For most patients, a diagnosis of metastatic cancer is very stressful and, at times, difficult to bear. Patients and their families are encouraged to talk about the way they are feeling with doctors, nurses, social workers, or other members of the health care team. It may also be helpful to talk with other patients, including through a support group.
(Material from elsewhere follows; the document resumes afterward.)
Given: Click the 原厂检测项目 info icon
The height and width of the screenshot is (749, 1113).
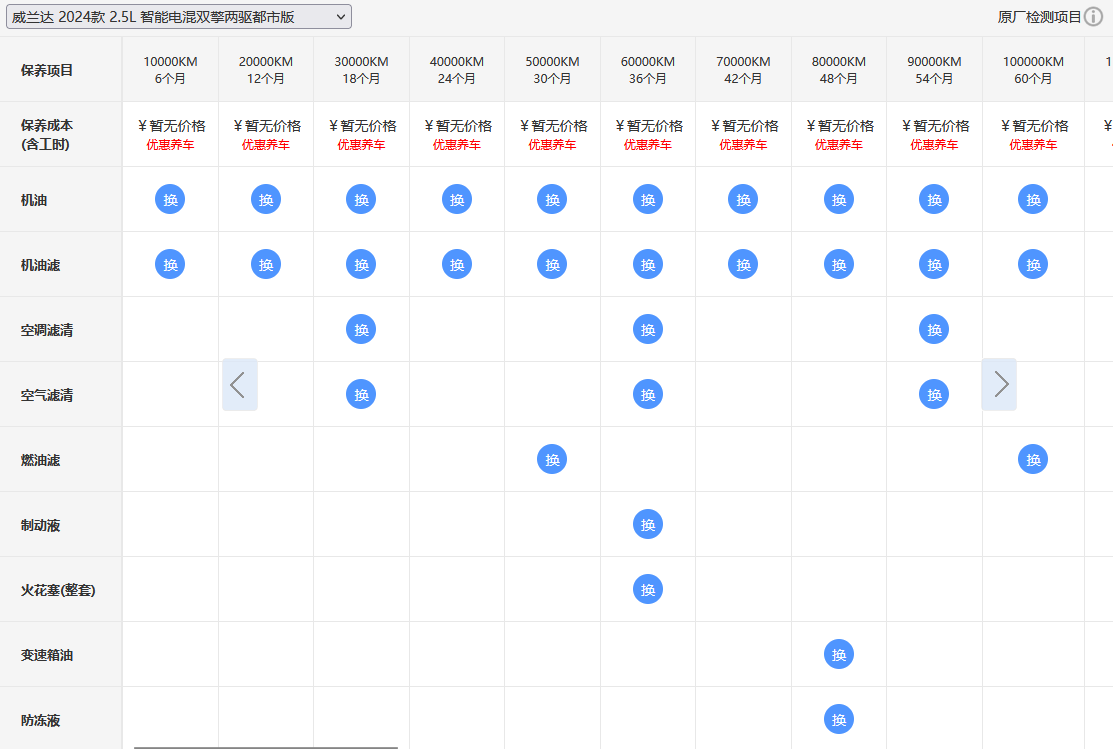Looking at the screenshot, I should [x=1094, y=16].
Unresectable stage III and stage IV: Immunotherapy
As explained above, immunotherapy helps boost the body’s natural defenses to fight the cancer. In recent years, there have been major advances in treating stage IV melanoma with immunotherapy. Current options include:
Anti-CTLA4 antibody. As described above, ipilimumab is approved by the FDA for the treatment of stage IV melanoma, as well as stage III melanoma that cannot be surgically removed, called unresectable melanoma, and as adjuvant therapy for stage III melanoma.
There have been 2 clinical trials that showed that people taking ipilimumab had a better chance of survival than people who only received traditional chemotherapy (see below). Ipilimumab has been shown to shrink melanoma for 10% to 15% of patients. Some people with melanoma may benefit from ipilimumab treatment for years. Complete disappearance of melanoma has been seen in some patients, and it seems to be permanent in many such patients.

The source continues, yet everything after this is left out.